3. A computer case I saw done here is perfect, but that would depend on the amount you plan on drying.
4. My thoughts would be to build a medium sized cabinet, and run a deodorizer in it if you can get away with it at your place, but that takes you back to the attic option. 
5. maybe an old waterproof cardboard box, but that would stick out like a sore thumb in a field.
Finally you might consider building a stealth location in a tree, or some thick woods, where you can dry it, and keep it out of direct sunlight, give it a good camoflage job and waterproof it too.
just my $0.02

smoke in peace
KingKahuuna


----------



## lyfr (May 7, 2008)

do you or your buddy have any kind of shed or outbuilding you can put your own lock on? dig a giant hole for the box and cover with brush etc in _very uninhabited area_ but this might creat humidity prob without proper control measures, put an odor control/vent system on your dresser and fill it up, buildin something custom is probably your best bet if you have anywhere at all you can secure it...or, rent a motel room for a week if you got a field full it might be worth it,......you wanted idea's, thats all i got..dont know if any will work but if enough people throw ya ideas maybe one,or combo of, will work.  good luck!

=== PROBLEM REQUIREMENTS ===
Can you reproduce the forum thread above word for word, from start to finish?

=== DATA EXTRACT ===
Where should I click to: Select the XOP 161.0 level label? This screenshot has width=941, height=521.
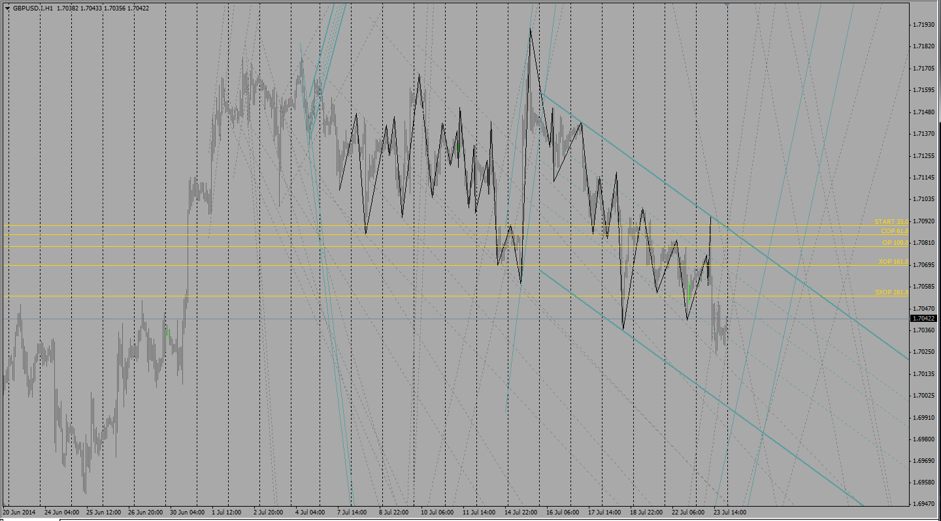893,262
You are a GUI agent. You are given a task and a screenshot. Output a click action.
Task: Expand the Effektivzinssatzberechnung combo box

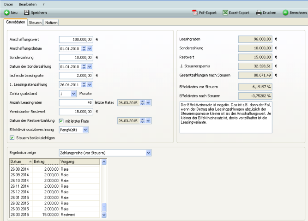(85, 130)
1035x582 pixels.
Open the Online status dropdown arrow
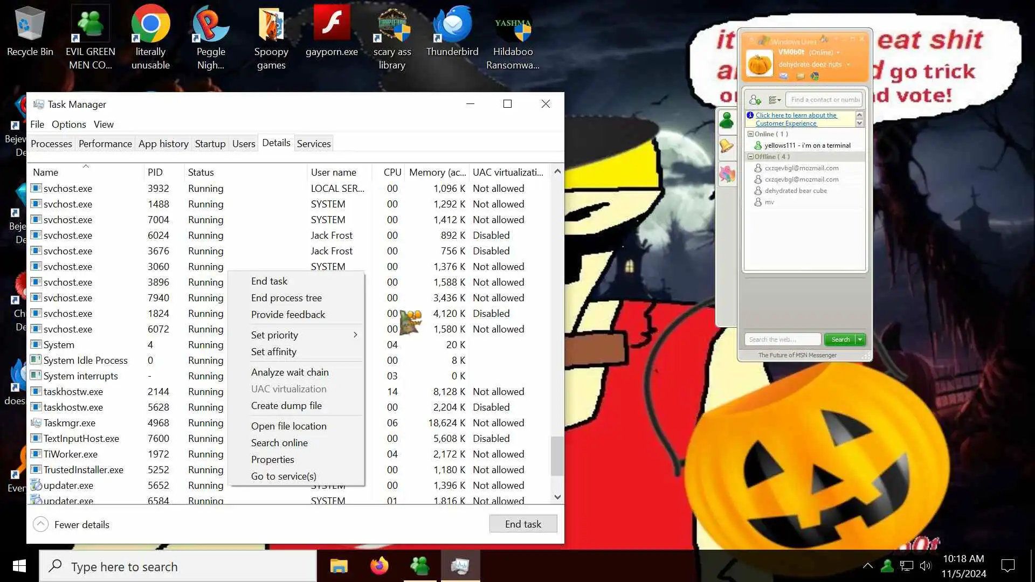pyautogui.click(x=838, y=53)
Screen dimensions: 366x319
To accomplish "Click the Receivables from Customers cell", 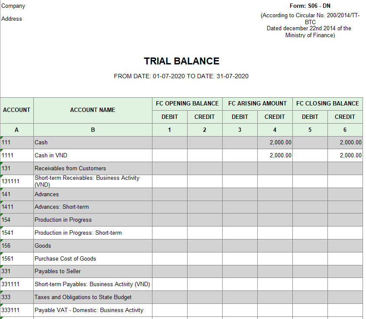I will tap(93, 169).
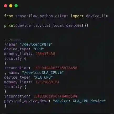This screenshot has width=114, height=114.
Task: Click the "device: XLA_CPU device" string
Action: [79, 101]
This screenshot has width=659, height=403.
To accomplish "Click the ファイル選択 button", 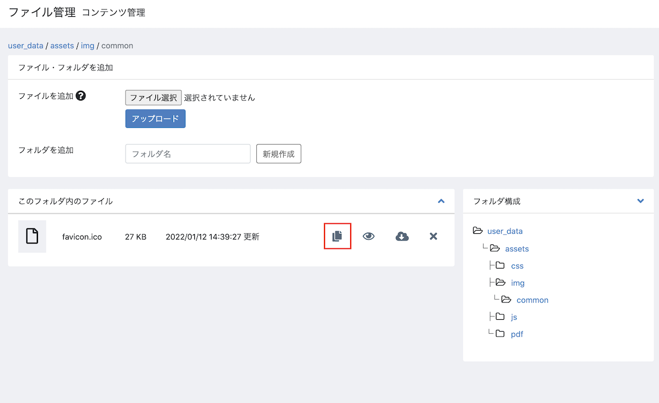I will pos(154,98).
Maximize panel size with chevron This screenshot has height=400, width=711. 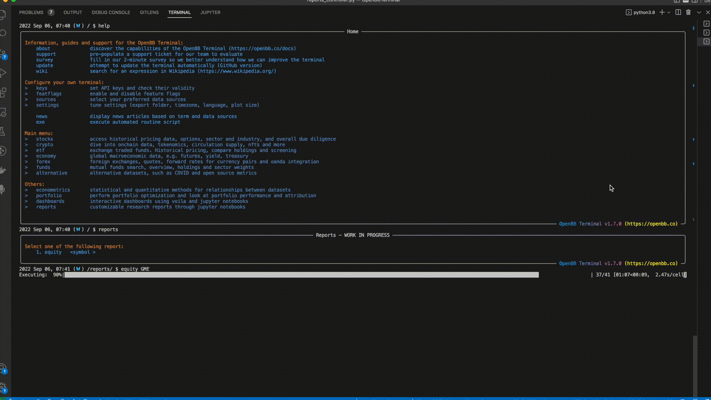tap(699, 12)
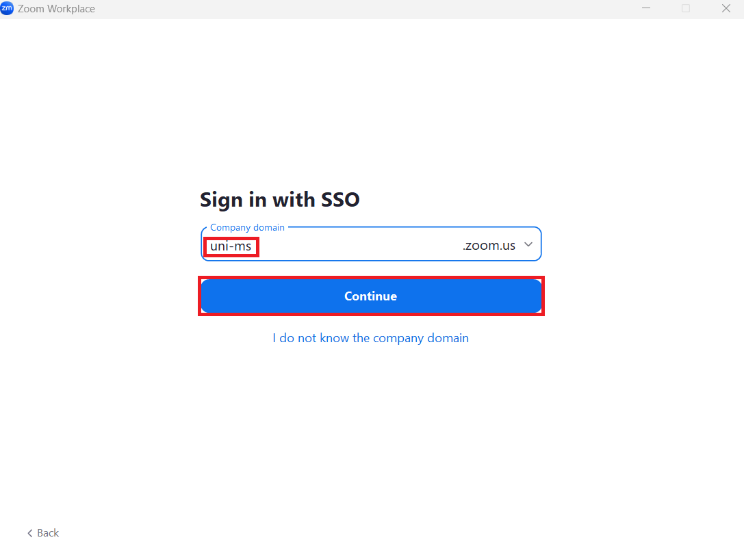This screenshot has width=744, height=555.
Task: Click the Zoom logo in the title bar
Action: click(7, 9)
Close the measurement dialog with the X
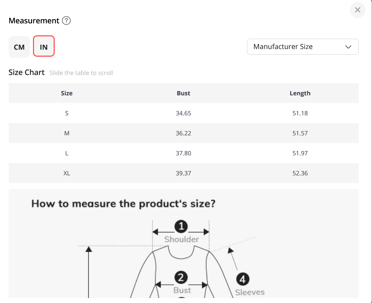The height and width of the screenshot is (303, 372). coord(358,10)
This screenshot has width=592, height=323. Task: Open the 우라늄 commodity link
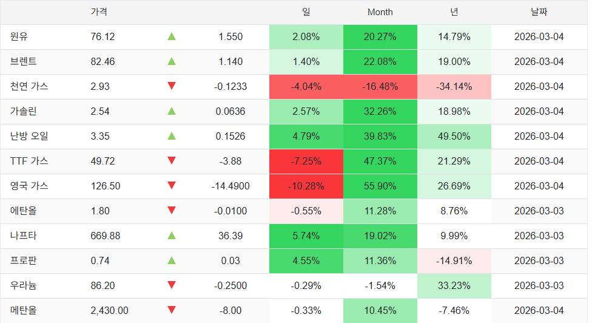coord(24,285)
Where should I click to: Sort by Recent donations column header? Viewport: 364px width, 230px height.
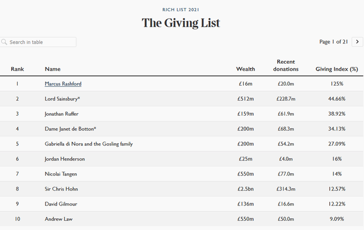tap(286, 65)
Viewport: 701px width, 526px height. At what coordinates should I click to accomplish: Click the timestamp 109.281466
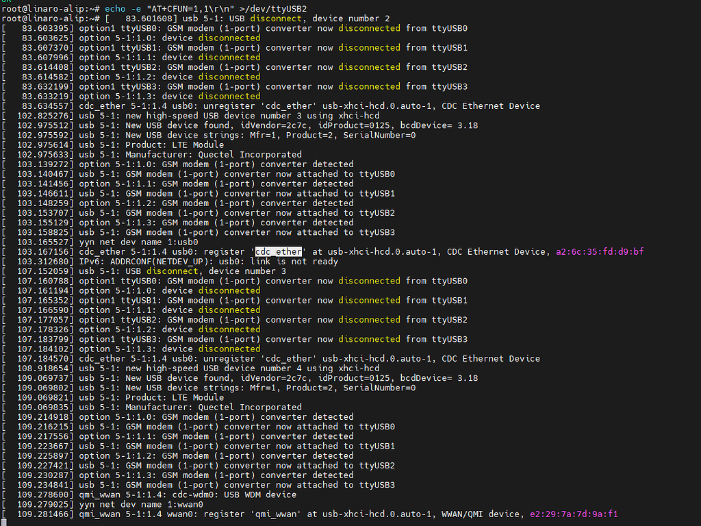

=== COMPLETED EXERCISE ===
3. A computer case I saw done here is perfect, but that would depend on the amount you plan on drying.
4. My thoughts would be to build a medium sized cabinet, and run a deodorizer in it if you can get away with it at your place, but that takes you back to the attic option. 
5. maybe an old waterproof cardboard box, but that would stick out like a sore thumb in a field.
Finally you might consider building a stealth location in a tree, or some thick woods, where you can dry it, and keep it out of direct sunlight, give it a good camoflage job and waterproof it too.
just my $0.02

smoke in peace
KingKahuuna


----------



## lyfr (May 7, 2008)

do you or your buddy have any kind of shed or outbuilding you can put your own lock on? dig a giant hole for the box and cover with brush etc in _very uninhabited area_ but this might creat humidity prob without proper control measures, put an odor control/vent system on your dresser and fill it up, buildin something custom is probably your best bet if you have anywhere at all you can secure it...or, rent a motel room for a week if you got a field full it might be worth it,......you wanted idea's, thats all i got..dont know if any will work but if enough people throw ya ideas maybe one,or combo of, will work.  good luck!